= Tumen (unit) =

Unit of 10,000 soldiers

Tumen, or tümen ("unit of ten thousand";
tümän; Түмэн, tümen; tümen), was a decimal unit of measurement used by the Turkic and Mongol peoples to quantify and organize their societies in groups of 10,000. A tumen denotes an administrative unit of 10,000 households, or a military unit of 10,000 soldiers.

English Orientalist Sir Gerard Clauson (1891-1974) defined tümän as immediately borrowed from Tocharian tmān, which according to Edwin G. Pulleyblank might have been etymologically inherited from Old Chinese tman or 萬.

==Magyar military organization of the conquest era==
It was thought that the same kind of military organization was used by the Magyars during the conquest of Hungary. According to Ahmad ibn Rustah (c. 930), a Persian explorer and geographer relying on second-hand information, the "Magyars are a race of Turks and their king rides out with horsemen to the number of 10,000 and this king is called Kanda".
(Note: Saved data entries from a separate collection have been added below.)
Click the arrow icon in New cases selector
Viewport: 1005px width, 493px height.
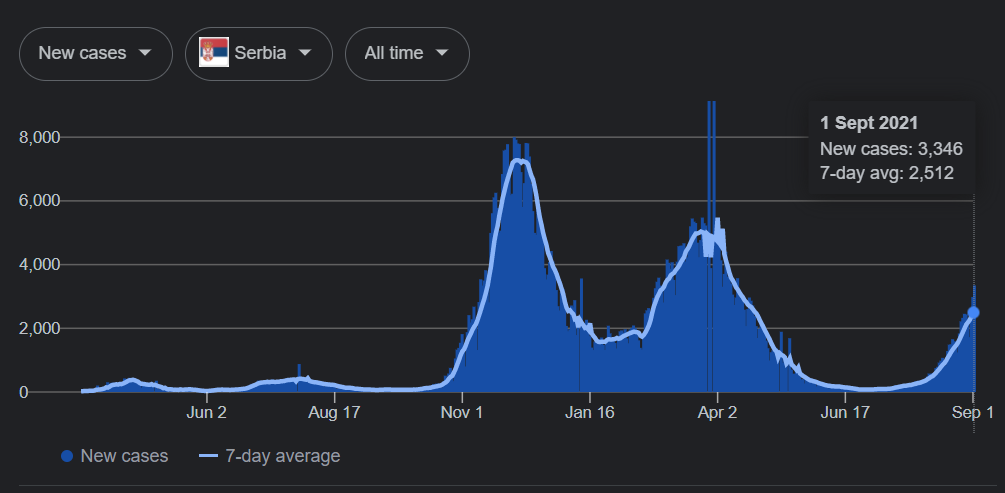[x=146, y=53]
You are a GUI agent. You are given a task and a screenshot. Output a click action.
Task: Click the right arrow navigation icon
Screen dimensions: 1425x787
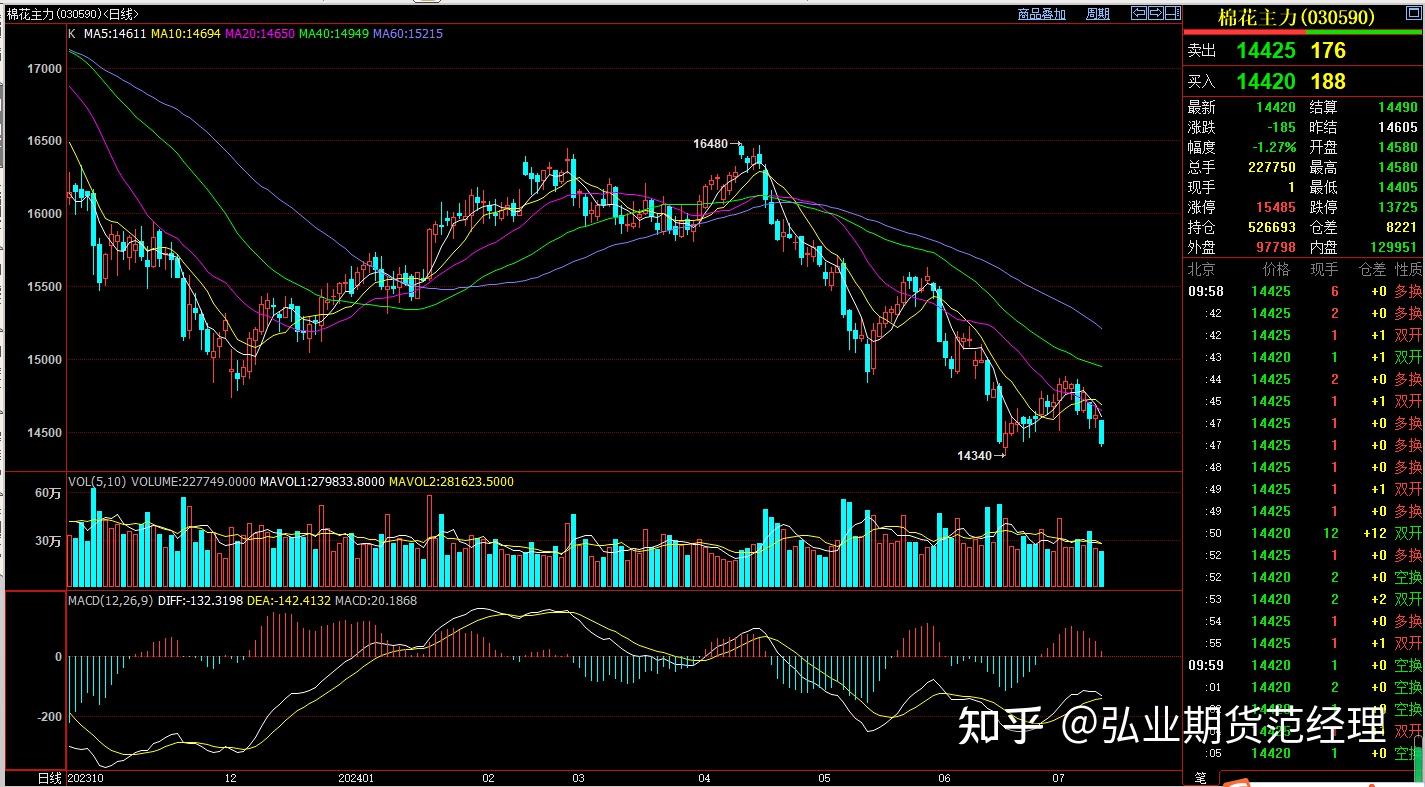click(x=1156, y=13)
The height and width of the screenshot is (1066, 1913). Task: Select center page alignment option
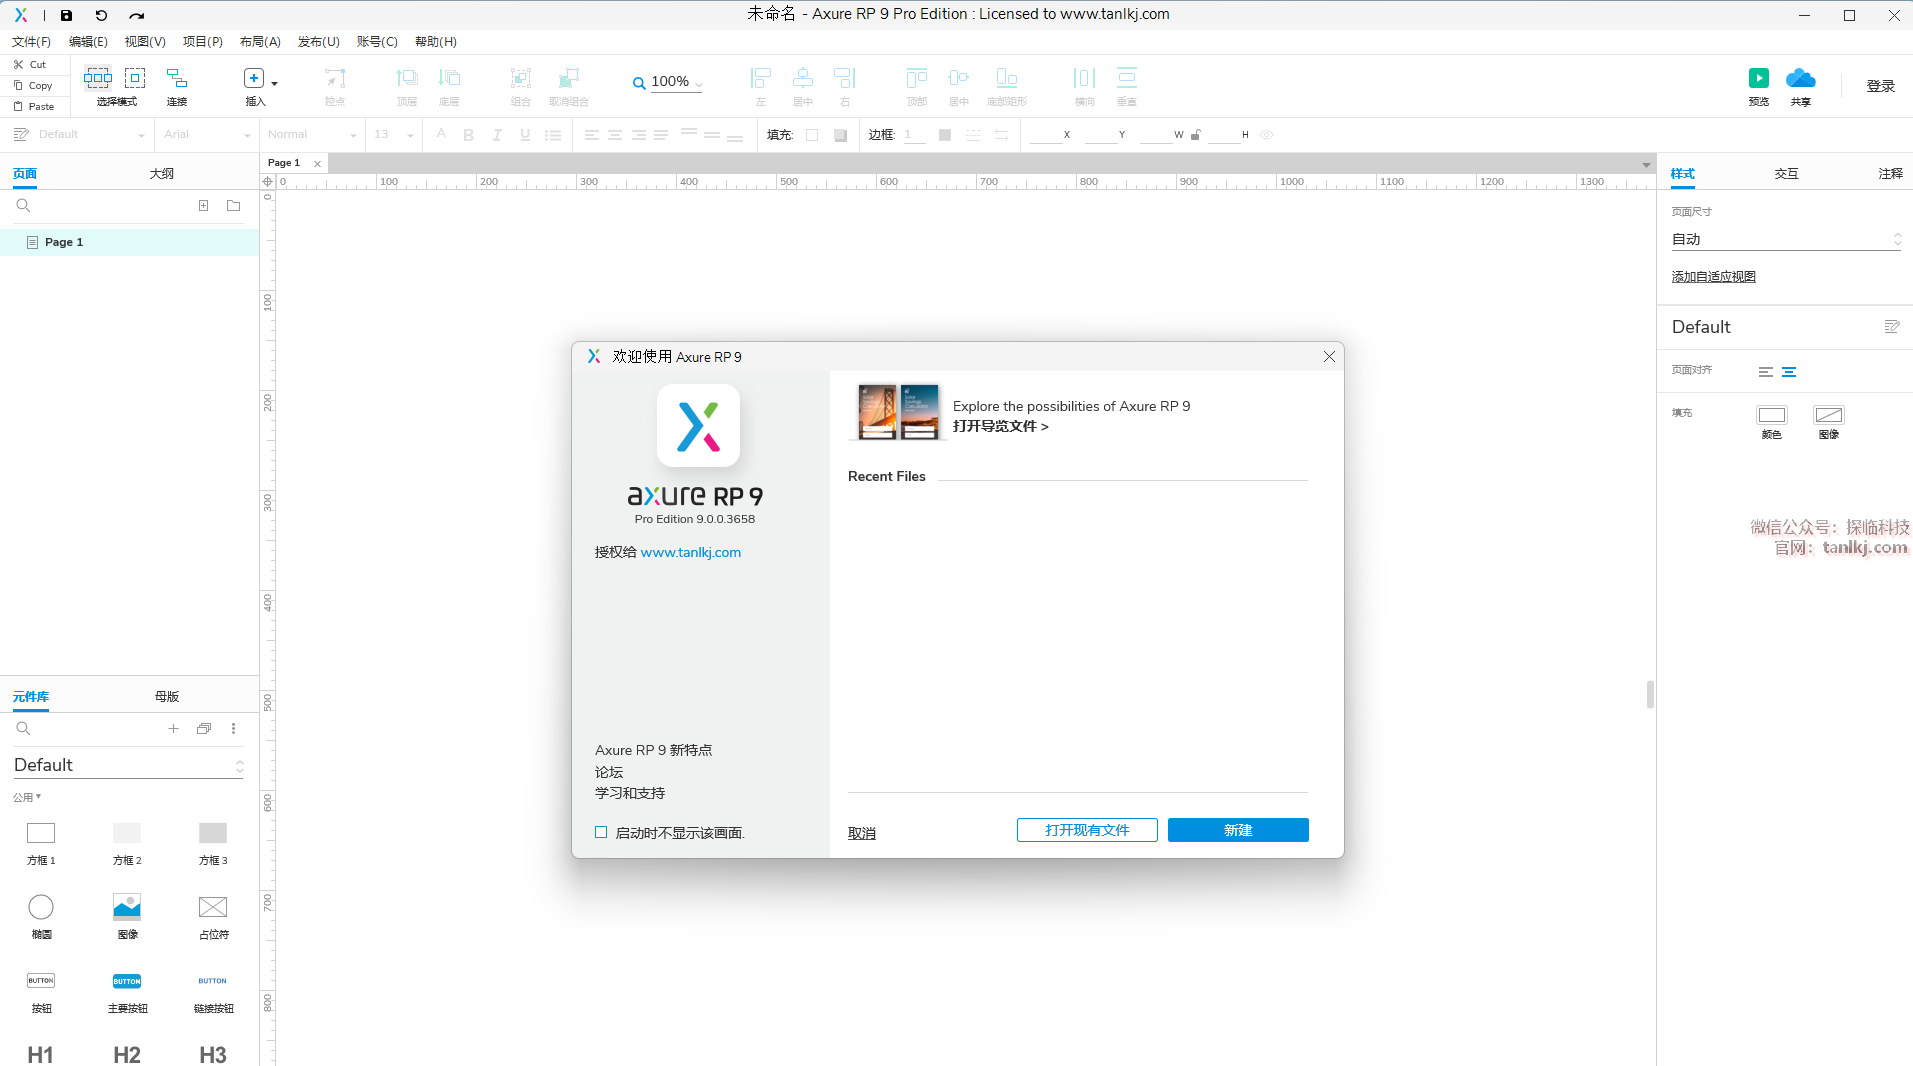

==Genghis Khan's organization==
In Genghis Khan's military system, a tumen was recursively built from units of 10 (aravt), 100 (zuut) and 1000 (mingghan), each with a leader reporting to the next higher level. Tumens were considered a practical size, neither too small for an effective campaign nor too big for efficient transport and supply. The military strategy was based on using tumens as a useful building block for shock assaults. A Mongol army usually consisted of three tumen, but armies consisting of only one tumen were also deployed. Regardless, tumen would often be understrength and the number of tumen deployed doesn't provide an accurate number of combatants.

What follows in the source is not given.